-- start --
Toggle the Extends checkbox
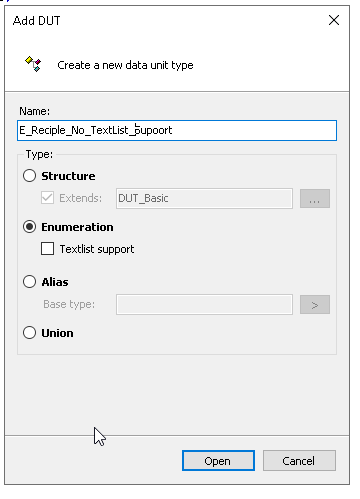Viewport: 360px width, 499px height. [x=47, y=198]
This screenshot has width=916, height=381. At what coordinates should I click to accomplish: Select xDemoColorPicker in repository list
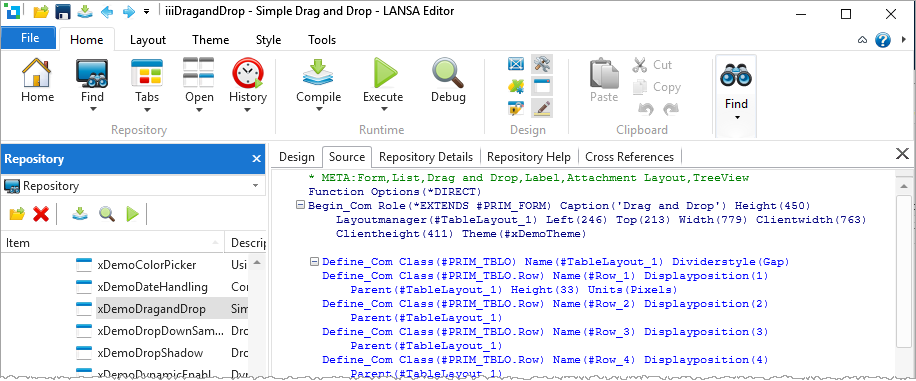147,265
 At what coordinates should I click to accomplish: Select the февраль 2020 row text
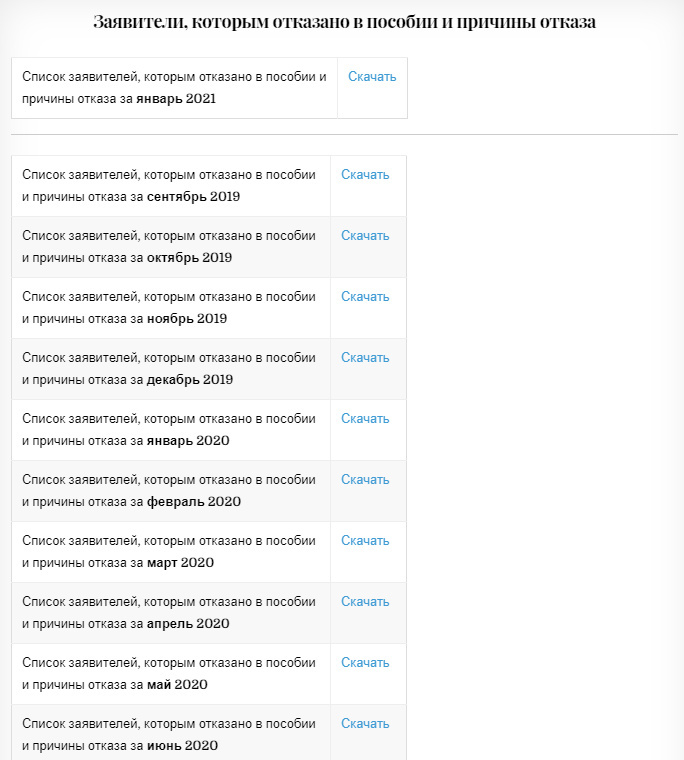tap(169, 491)
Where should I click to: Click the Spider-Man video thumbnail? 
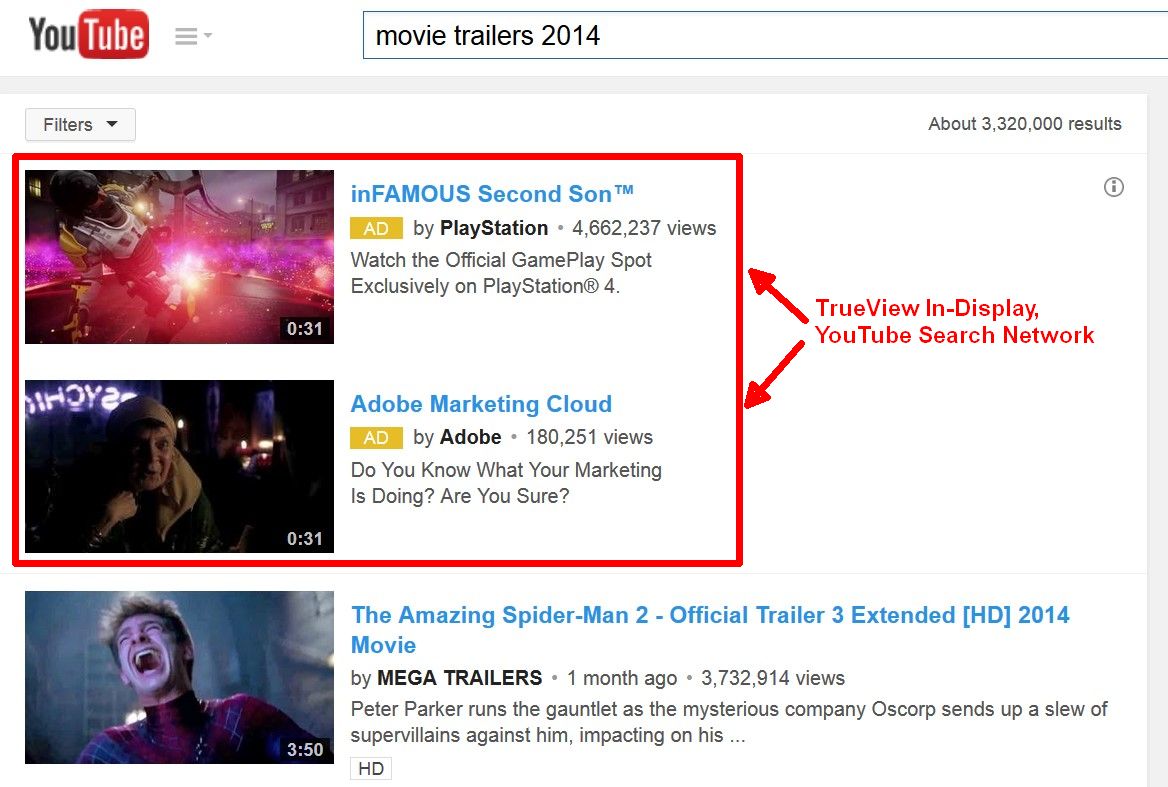point(179,677)
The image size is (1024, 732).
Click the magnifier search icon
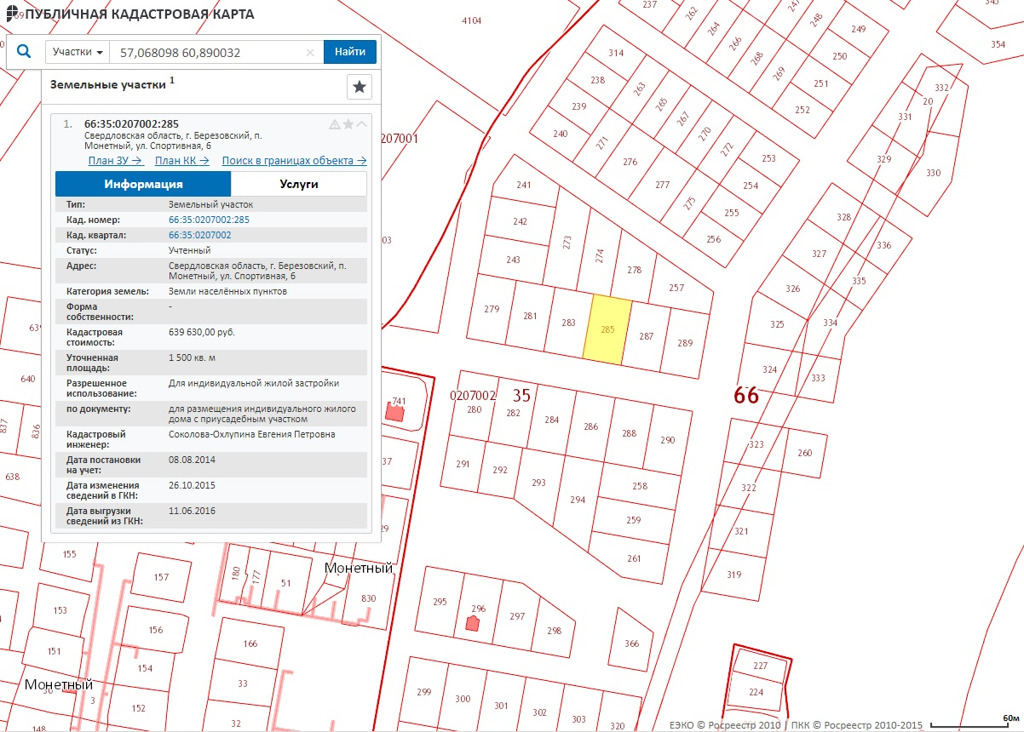25,52
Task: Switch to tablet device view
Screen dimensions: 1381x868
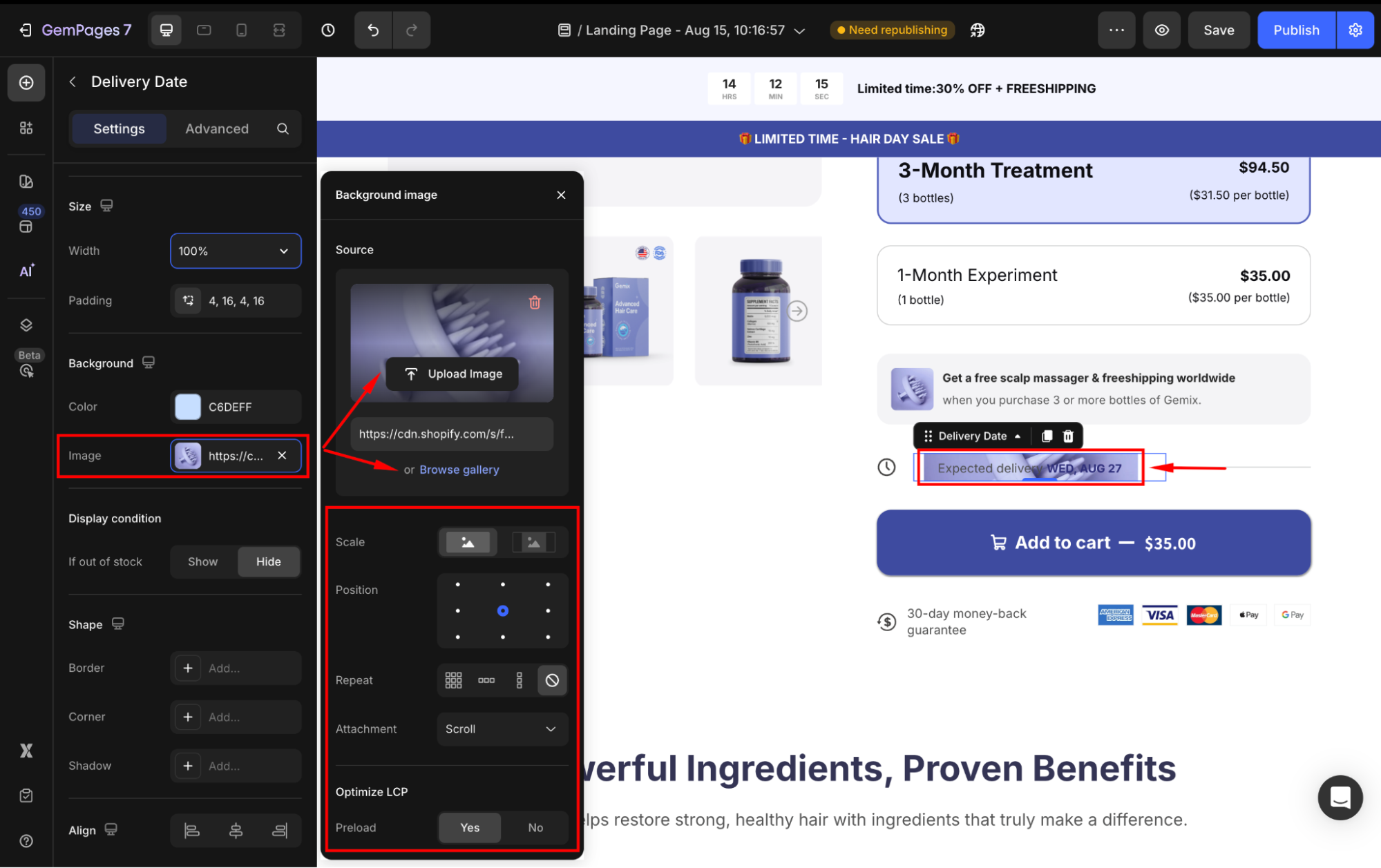Action: coord(204,30)
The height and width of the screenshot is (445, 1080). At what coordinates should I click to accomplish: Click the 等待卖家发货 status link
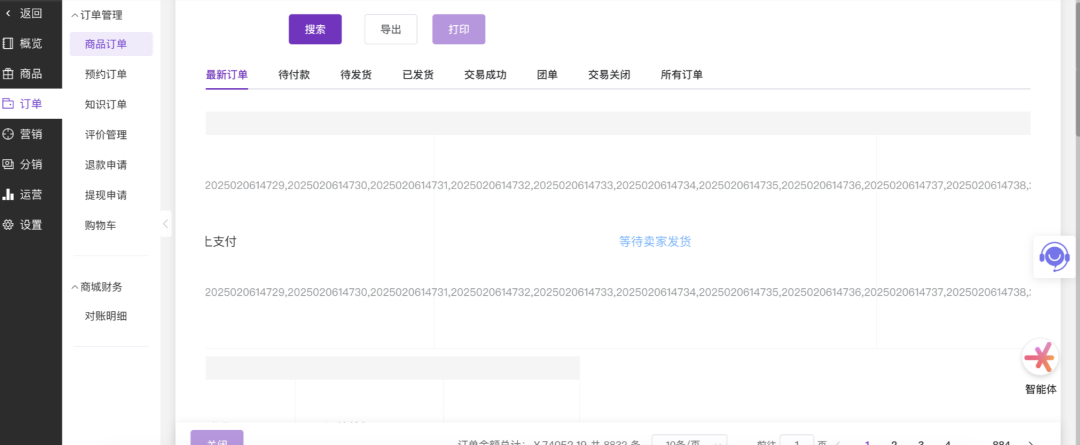coord(655,242)
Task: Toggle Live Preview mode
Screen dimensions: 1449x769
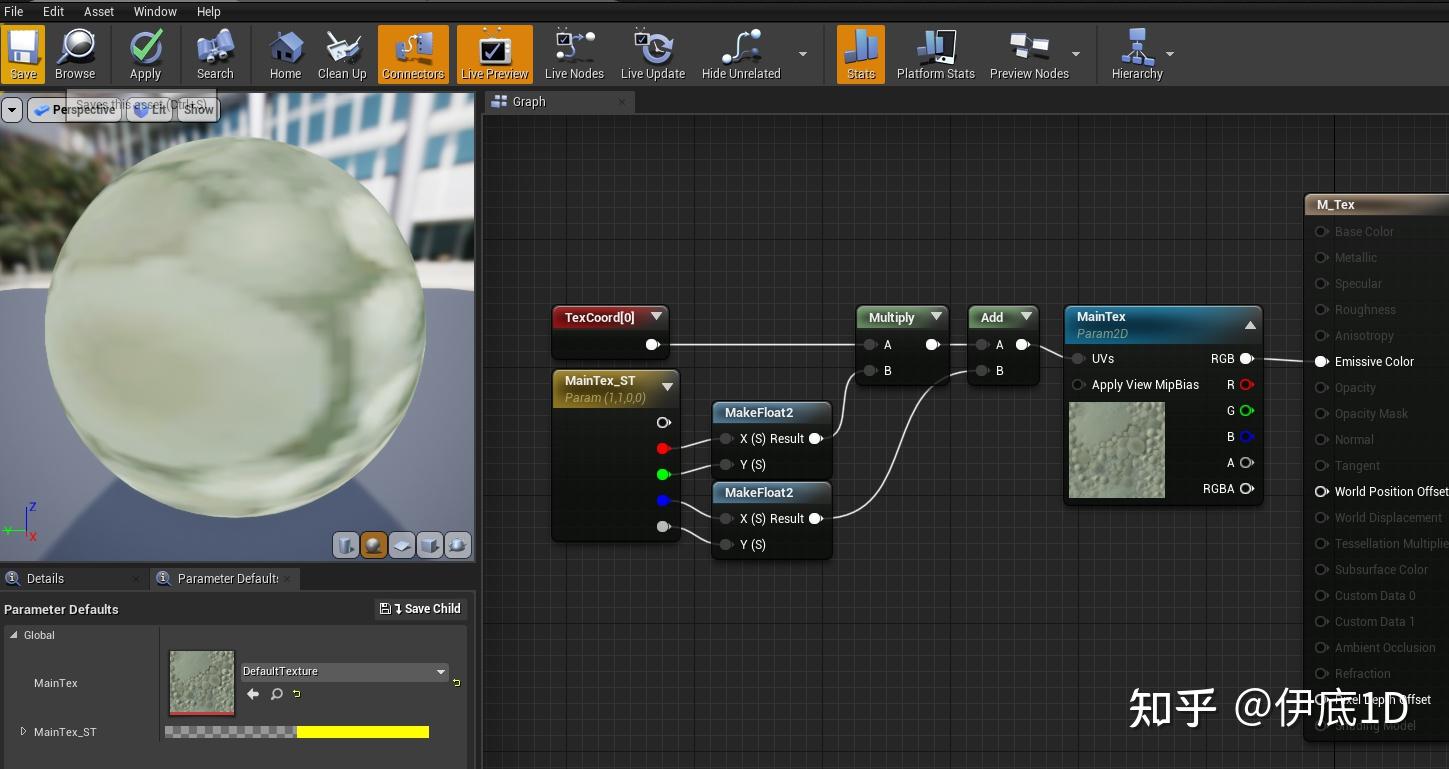Action: [x=494, y=54]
-- end --
Task brief:
Rewrite the rows above as a JSON list of strings, with one string per line and blank lines dropped. Leave out the pictures.

Finished answer:
[
  "Toggle the Extends checkbox",
  "Viewport: 360px width, 499px height. [x=47, y=198]",
  "This screenshot has width=916, height=381. At what coordinates should I click to accomplish: Select xDemoColorPicker in repository list",
  "147,265",
  " At what coordinates should I click to accomplish: Select the февраль 2020 row text",
  "tap(169, 491)",
  "Where should I click to: Click the Spider-Man video thumbnail? ",
  "point(179,677)",
  "The image size is (1024, 732).",
  "Click the magnifier search icon",
  "25,52",
  "Task: Switch to tablet device view",
  "Screen dimensions: 1381x868",
  "Action: coord(204,30)",
  "The height and width of the screenshot is (445, 1080). At what coordinates should I click to accomplish: Click the 等待卖家发货 status link",
  "coord(655,242)",
  "Task: Toggle Live Preview mode",
  "Screen dimensions: 1449x769",
  "Action: [x=494, y=54]"
]